SBA 7(a) Loan Program

The SBA 7(a) loan program encourages lenders to make loans to small businesses that the lenders would not have made without some form of credit enhancement.

The SBA 7(a) program serves as the SBA’s primary business loan program to help qualified small businesses obtain financing when they would not be eligible for financing through conventional lending channels

Loan proceeds can be used for most sound business purposes including working capital, machinery and equipment, furniture and fixtures, land & building and leasehold improvements.

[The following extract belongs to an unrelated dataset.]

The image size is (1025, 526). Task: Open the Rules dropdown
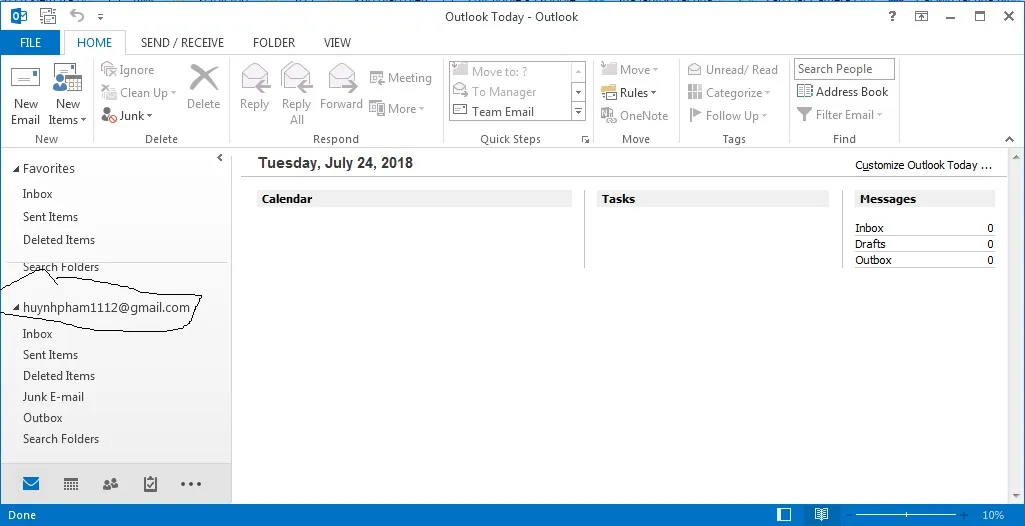coord(629,93)
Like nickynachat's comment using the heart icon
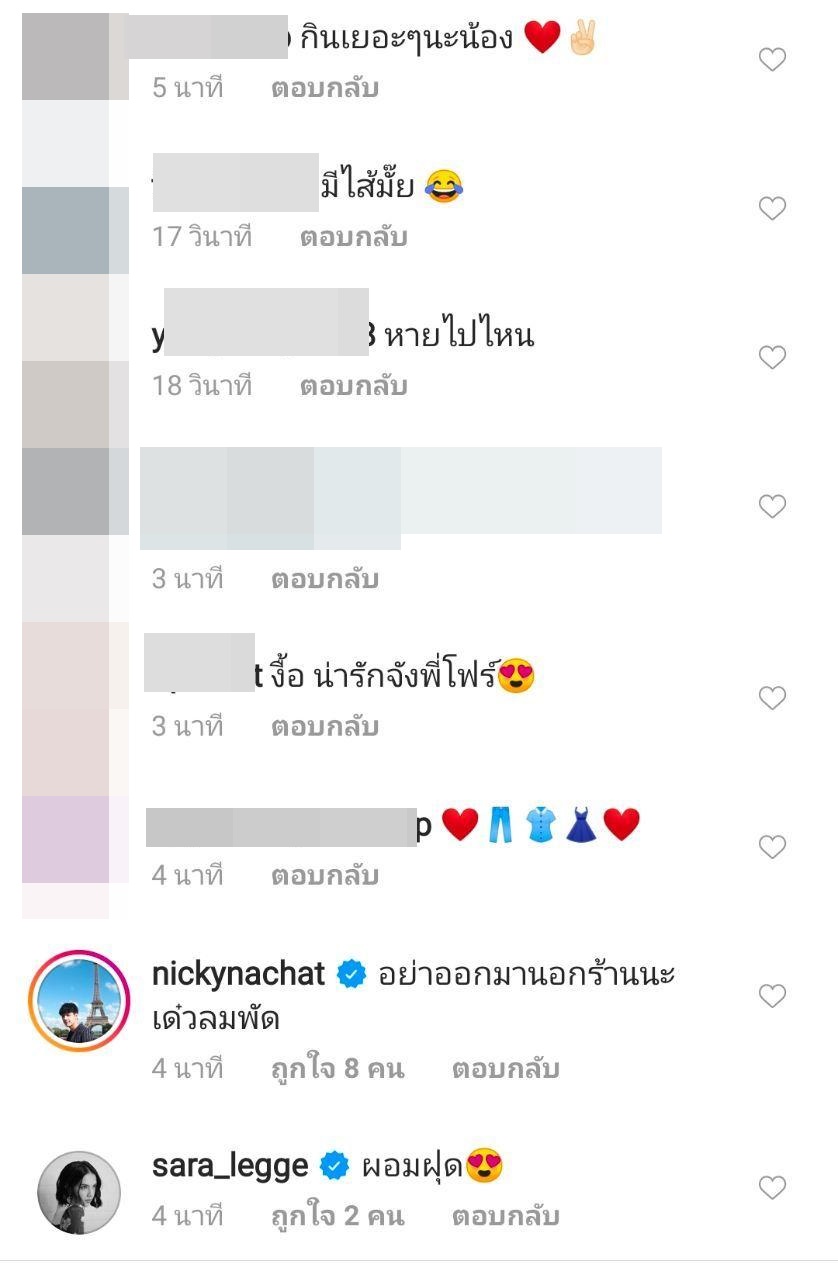The height and width of the screenshot is (1279, 838). point(772,995)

The SBA allows lenders to sell the guaranteed portion of SBA 7(a) Loans to investors on the secondary market

Loan maturities range from 5 to 25 years and are fully amortizing:

  • 5 – 7 years for working capital
  • 10 years for equipment
  • 25 years for commercial real estate

Loans are typically indexed to the Prime Rate and carry interest rates between 0.25% – 2.75% over the index

  • Vast majority of SBA 7(a) loans adjust monthly or quarterly
  • Other structures include hybrid adjusts and fixed rates

Loan Profiles

The loans profiled on this website are current or former holdings of the SBA Loan Fund. The loans highlighted may not be the highest performing loans in the Fund, but a sampling of small business loans with an impact story. The loans mentioned do not necessarily represent all of the loans held in the Fund and investor should not assume that the loans identified and profiled were or will be profitable. A complete list of holdings for the Fund can be provided by contacting Solomon Hess Capital Management.

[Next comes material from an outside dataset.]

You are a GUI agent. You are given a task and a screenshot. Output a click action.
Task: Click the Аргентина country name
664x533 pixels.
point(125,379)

The Solomon Hess SBA Loan Fund LLC attempts to provide its investors with CRA credit related to their participation in the Fund. Investment decisions are not always exclusively based on the economic characteristics or investment merit of a specific asset. Certain CRA eligible securities sought by the Fund in specific geographies may not provide as great an economic benefit to the Fund as the same securities located in non-CRA geographies. The Fund may engage in transactions at times for reasons related to CRA considerations that may not be desirable from an investment standpoint. If one or multiple federal banking regulators, such as the OCC, FDIC or the Federal Reserve Board, were to deem an investment in the Fund as not qualifying for CRA credit, the impact to Fund investors could be material.